Filename Description
Root Directory
B0.nii mean b0 image extracted from processed DWI (exists only if--mask is used)
brain_mask.nii brain mask extracted from B0.nii (exists only if --mask is used)
dwi_preprocessed.nii fully preprocessed DWI NifTi file
dwi_preprocessed.bval fully preprocessed DWI's BVAL file in FSL format
dwi_preprocessed.bvec fully preprocessed DWI's BVEC file in FSL format
dwi_preprocessed.json fully preprocessed DWI's BIDS sidecar
dwi_raw.nii raw DWI NifTi file before preprocessing
dwi_raw.bval raw DWI's BVAL file in FSL format
dwi_raw.bvec raw DWI's BVEC file in FSL format
dwi_raw.json raw DWI's BIDS sidecar
noisemap.nii noisemap NifTi file produced from denoising (exists only if --denoise is used)
working.mif MRtrix3 file formatted DWI that is being preprocessed
log_command.json history of preprocessing steps and commands run of DWI
QC Metrics :code:`root_dir/metric s_qc`
head_motion.png estimated head motion plotted from displacement field computed by EPI and eddy current correction (exists if --undistort is used)
outliers plot of percentage outliers detected by IRLLS outlier detection
SNR.png snr plots of dwi_raw.nii and dwi_preprocessed.nii
/fitting/outliers_akc.nii outliers detected by brute forced kurtosis tensor outlier rejection algorithm (3d nifti)
/fitting/outliers_irlls.nii outliers voxels detected by irlls outlier detection (4d nifti)
/eddy all outputs of the eddy correction (exists if --undistort is used)
DTI/DKI Metrics :code:`root_dir/m etrics`
:code:dti_ad.nii axial diffusivity map (3d nifti)
dti_rd.nii radial diffusivity map (3d nifti)
dti_md.nii mean diffusivity map (3d nifti)
dti_fa.nii fractional anisotropy map (3d nifti)
dti_fe.nii first eigenvalues; represents the principal direction of water (4d nifti)
dti_trace.nii sum of diagnols of in diffusion tensor (3d nifti); the mean diffusivity (MD) is three times the trace [MD 3 * trace ]
dki_ak.nii axial kurtosis map (3 nifti)
dki_rk.nii radial kurtosis map (3d nifti)
dki_mk.nii mean kurtosis map (3d nifti)
dki_kfa.nii kurtosis fractional anisotropy map (3d nifti)

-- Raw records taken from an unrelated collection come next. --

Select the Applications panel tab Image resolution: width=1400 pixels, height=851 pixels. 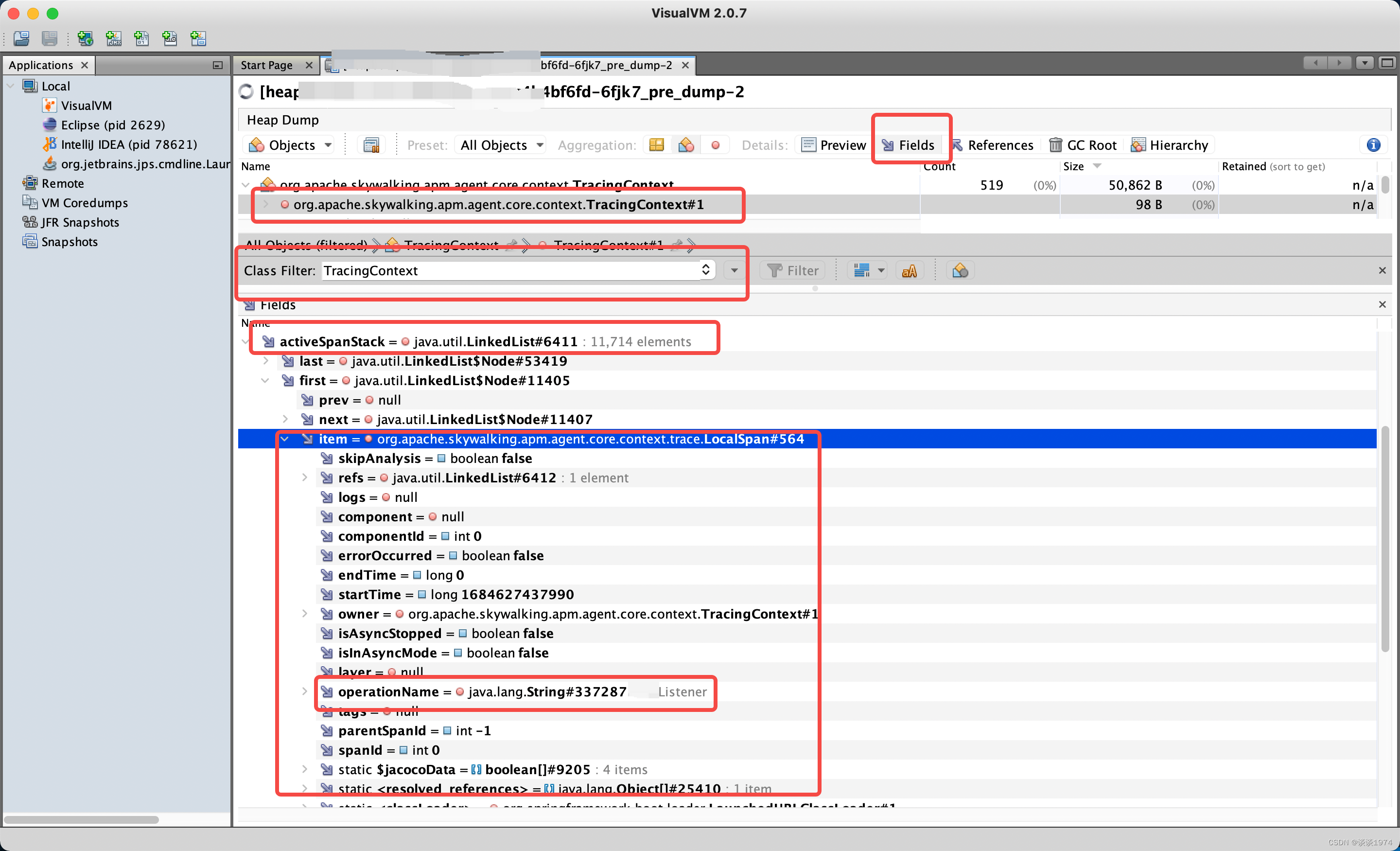coord(41,65)
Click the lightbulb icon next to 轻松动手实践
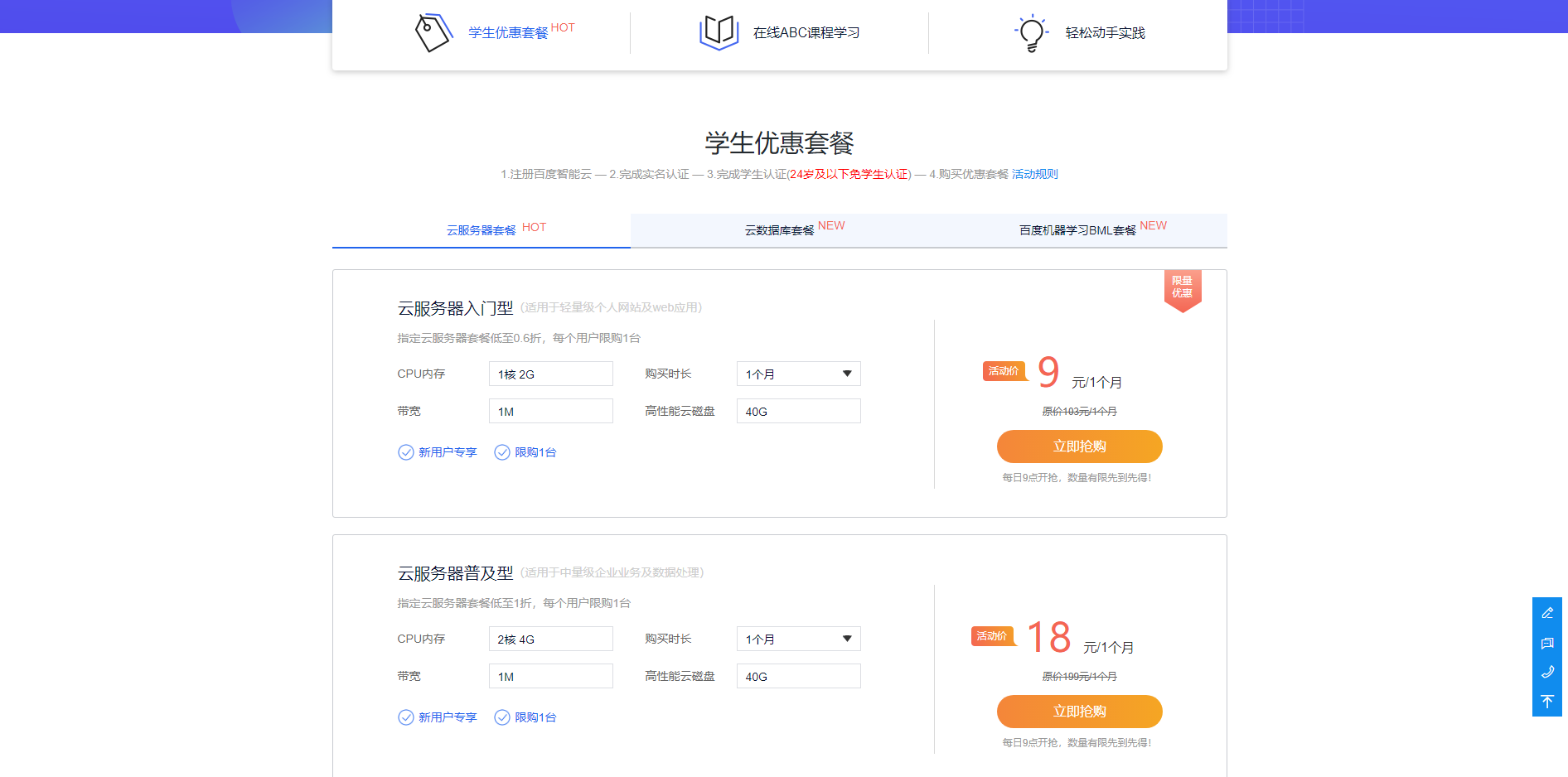Screen dimensions: 1568x777 click(1030, 32)
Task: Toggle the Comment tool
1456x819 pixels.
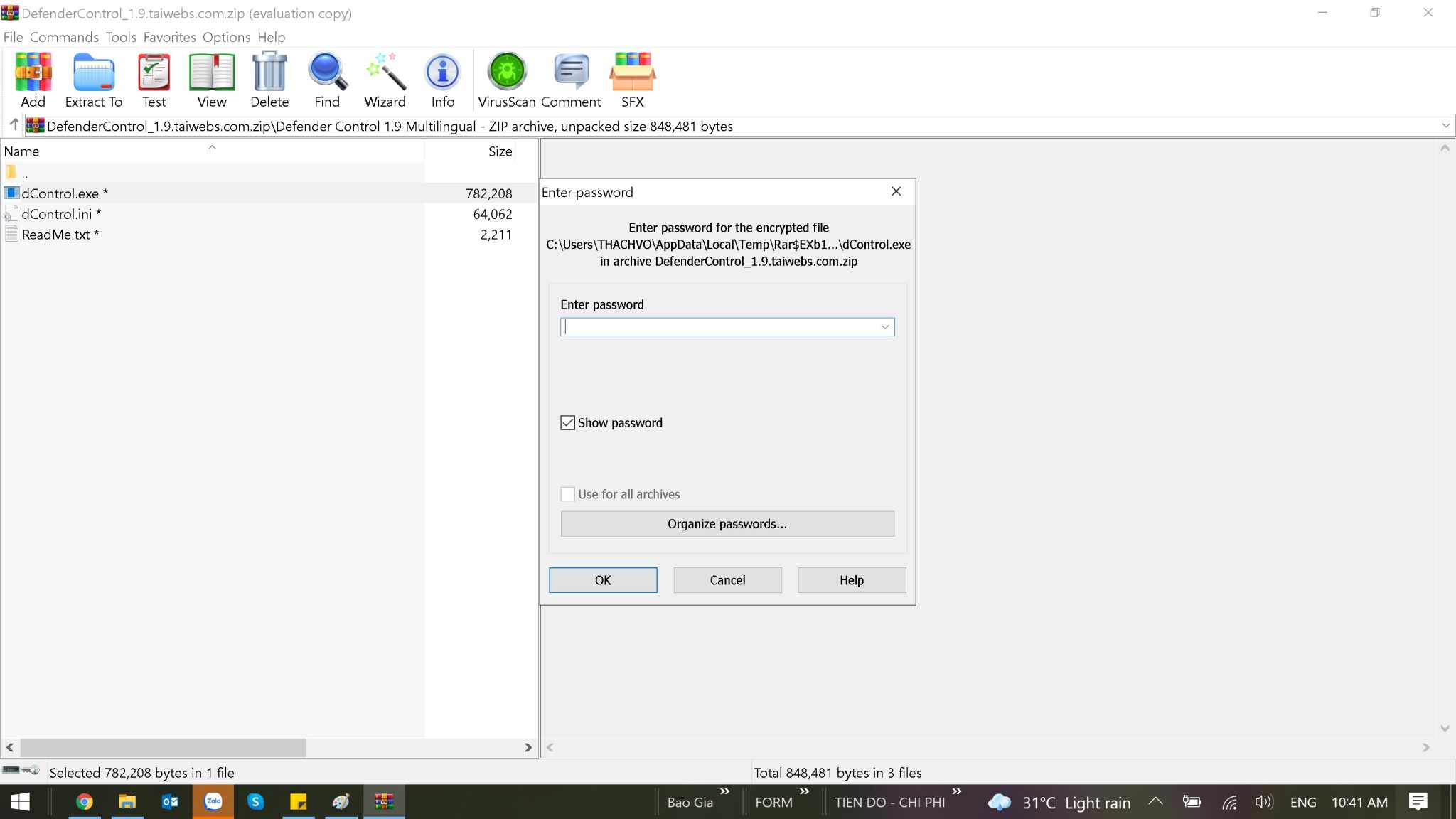Action: 570,78
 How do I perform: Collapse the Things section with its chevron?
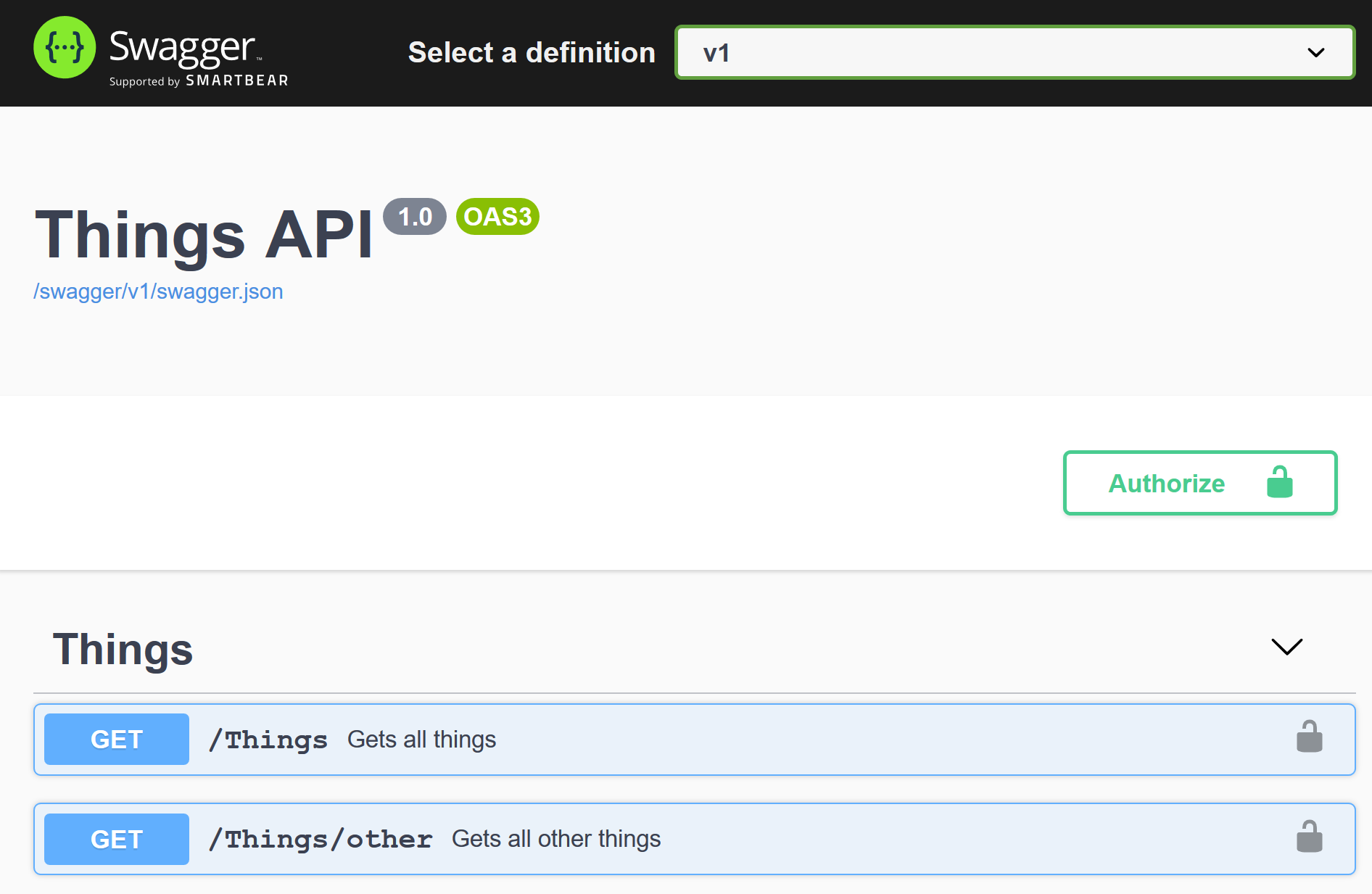[x=1286, y=647]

dki_mkt.nii mean kurtosis tensor (3d nifti); alternative calculation for mean kurtosis
DT.nii diffusion tensor (4d nifti; 6 three-dimensional volumes)
KT.nii kurtosis tensor (4d nifti; 15 three dimensional volumes)
FBI/FBWM Metrics :code:`root_dir/ metrics`
fbi_zeta.nii zeta (3d nifti)
fbi_faa.nii axonal fractional anisotropy (3d nifti)
fbi_fodf.nii FBI fODFs from spherical harmonic expansion (4d nifti)
fbi_tractography_dsi.fib FBI fODFs prepared for DSI Studio's tractography (fib)
fbwm_awf.nii axonal water fraction (3d nifti)
fbwm_Da.nii intra-axonal diffusivity (3d nifti)
fbwm_De_ax.nii axial extra-axonal diffusivity (3d nifti)
fbwm_De_rad.nii radial extra-axonal diffusivity (3d nifti)
fbwm_De_mean.nii mean radial extra-axonal diffusivity (3d nifti)
fbwm_fae.nii extra-axonal fractional anisotropy (3d nifti)
fbwm_minCost.nii minimum cost computed by cost function (3d nifti)
fbwm_minCost.nii all costs computed by cost function (4d nifti; 100 three dimensional volumes)
WMTI Metrics :code:`root_dir/metr ics`
wmti_awf.nii axonal water fraction (3d nifti)
wmti_eas_ad.nii extra-axonal axial diffusivity (3d nifti)
wmti_eas_rd.nii extra-axonal radial diffusivity (3d nifti)
wmti_eas_tort.nii extra-axonal tortuosity (3d nifti)
wmti_ias_da.nii intra-axonal intrinsic diffusivity (3d nifti)

All other files in folder /intermediate_nifti are used by PyDesigner for preprocessing flow control, especially to allow --resume or --force flags to work as intended.